Kyle’s four-letter word was ferocious and forceful. She grimaced. “And Santa Claus?” he asked, leaning forward, adding to the intimacy, stealing rational thought.
“Didn’t have time to stop at my house.”
“Jeez, Meghan, what the hell kind of life is that for a kid?”
“At least it was a little better than the Christmases when I was left at boarding school.”
Kyle’s hands tightened into fists. “That’s not the way it is.” Each word was tight, leashed with control. “Not the way it should be.”
“Maybe not,” she said softly, the sharpness of his voice reverberating in the quiet. “But it’s the only way I’ve ever known. There was one night,” she said softly, “that my nanny found me asleep on the stairs, waiting for Santa Claus, for my parents to come home and tell me they loved me, waiting for some of the Christmas magic people talk about.”
In a painful whisper, she added, “It never happened.”
“I’m going to change that,” he vowed.
For the hesitant flash of a stolen moment in time, she believed him.
Reality rushed back in an unwelcome return. She hadn’t felt disappointment only once. She’d experienced the sting twice, as if the heavens weren’t satisfied with a single serving.
A mother’s inflicted pain had been nothing in comparison to the anguish caused by a man who’d stood in front of a preacher, looked in her eyes and swore he would love and cherish her, forever.
And that part was her secret.
Years later, Meghan still had trouble believing anyone could be as coldly merciless as Jack had been on their first holiday together.

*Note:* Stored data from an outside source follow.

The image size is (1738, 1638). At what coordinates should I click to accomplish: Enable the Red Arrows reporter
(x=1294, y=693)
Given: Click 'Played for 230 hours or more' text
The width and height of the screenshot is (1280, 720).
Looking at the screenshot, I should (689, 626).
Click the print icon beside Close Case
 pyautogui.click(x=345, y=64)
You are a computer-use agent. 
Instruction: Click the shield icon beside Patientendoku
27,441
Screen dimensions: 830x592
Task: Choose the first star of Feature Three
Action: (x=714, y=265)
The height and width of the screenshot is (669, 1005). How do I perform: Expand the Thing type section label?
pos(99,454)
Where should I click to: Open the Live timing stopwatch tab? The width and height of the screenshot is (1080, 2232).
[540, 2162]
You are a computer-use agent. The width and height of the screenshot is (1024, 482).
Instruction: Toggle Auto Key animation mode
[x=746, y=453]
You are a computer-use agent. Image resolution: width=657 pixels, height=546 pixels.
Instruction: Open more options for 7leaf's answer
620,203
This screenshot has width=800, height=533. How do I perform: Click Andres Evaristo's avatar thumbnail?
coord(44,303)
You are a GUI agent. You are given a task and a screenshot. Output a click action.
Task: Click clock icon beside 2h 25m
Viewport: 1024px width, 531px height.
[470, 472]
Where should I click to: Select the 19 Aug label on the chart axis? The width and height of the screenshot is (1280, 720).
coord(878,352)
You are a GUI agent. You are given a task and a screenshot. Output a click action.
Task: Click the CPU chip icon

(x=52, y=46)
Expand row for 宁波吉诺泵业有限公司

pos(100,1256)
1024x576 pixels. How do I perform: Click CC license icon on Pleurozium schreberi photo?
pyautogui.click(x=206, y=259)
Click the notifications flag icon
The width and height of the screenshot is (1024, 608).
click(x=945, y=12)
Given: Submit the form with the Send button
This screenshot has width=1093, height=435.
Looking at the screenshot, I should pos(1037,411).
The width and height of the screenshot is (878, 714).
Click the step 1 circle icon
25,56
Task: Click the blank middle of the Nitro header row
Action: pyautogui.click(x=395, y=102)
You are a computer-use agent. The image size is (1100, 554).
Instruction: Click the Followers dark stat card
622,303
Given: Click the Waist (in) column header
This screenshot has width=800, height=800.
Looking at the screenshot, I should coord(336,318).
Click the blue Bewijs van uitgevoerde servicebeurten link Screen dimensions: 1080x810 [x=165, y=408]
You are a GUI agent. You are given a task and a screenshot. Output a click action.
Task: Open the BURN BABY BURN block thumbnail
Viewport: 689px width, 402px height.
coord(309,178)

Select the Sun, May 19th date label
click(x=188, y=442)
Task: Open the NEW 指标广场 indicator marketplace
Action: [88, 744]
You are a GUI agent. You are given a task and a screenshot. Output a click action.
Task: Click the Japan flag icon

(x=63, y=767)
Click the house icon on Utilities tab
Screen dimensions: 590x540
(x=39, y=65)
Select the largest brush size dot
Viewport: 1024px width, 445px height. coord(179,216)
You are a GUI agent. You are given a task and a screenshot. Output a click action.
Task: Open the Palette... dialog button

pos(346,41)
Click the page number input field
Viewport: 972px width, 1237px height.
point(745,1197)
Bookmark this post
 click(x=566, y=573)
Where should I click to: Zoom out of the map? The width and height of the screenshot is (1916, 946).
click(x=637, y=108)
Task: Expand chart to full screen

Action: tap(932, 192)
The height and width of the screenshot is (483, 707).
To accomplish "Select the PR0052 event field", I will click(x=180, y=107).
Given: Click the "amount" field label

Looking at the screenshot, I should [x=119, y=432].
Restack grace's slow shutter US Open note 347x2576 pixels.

Feeling a tear form, she rapidly blinked, refusing to give in again.
“You don’t believe me.”
Meghan might be a fool once, maybe even twice, but never three times. She met Kyle’s eyes, as bleak as his words. “No. I don’t. Christmas isn’t for everyone. It isn’t for me.”
In a fluid motion that belied his size, he stood, the chair toppling with a resounding crash. He demolished the distance between them, placing his hands on her shoulders and pulling her up to face him.
She tried to swallow, but there wasn’t enough moisture to make it possible. His masculine scent surrounded her, making her thinking clash simultaneously into thoughts of safety and danger. She feared for her own sanity and her ability to keep a foothold on the reality life had dealt her.
His look was purposeful.
Meghan trembled with anticipation.
When he drew her closer with firm pressure, she didn’t resist. Just for now she wanted to succumb to the thundering impulses inside.
She felt his hands in her hair, tangling in the sleep-tousled strands. Gently, he moved a hand down, skimming her neck, her spine, spreading across her upper back and holding her tight.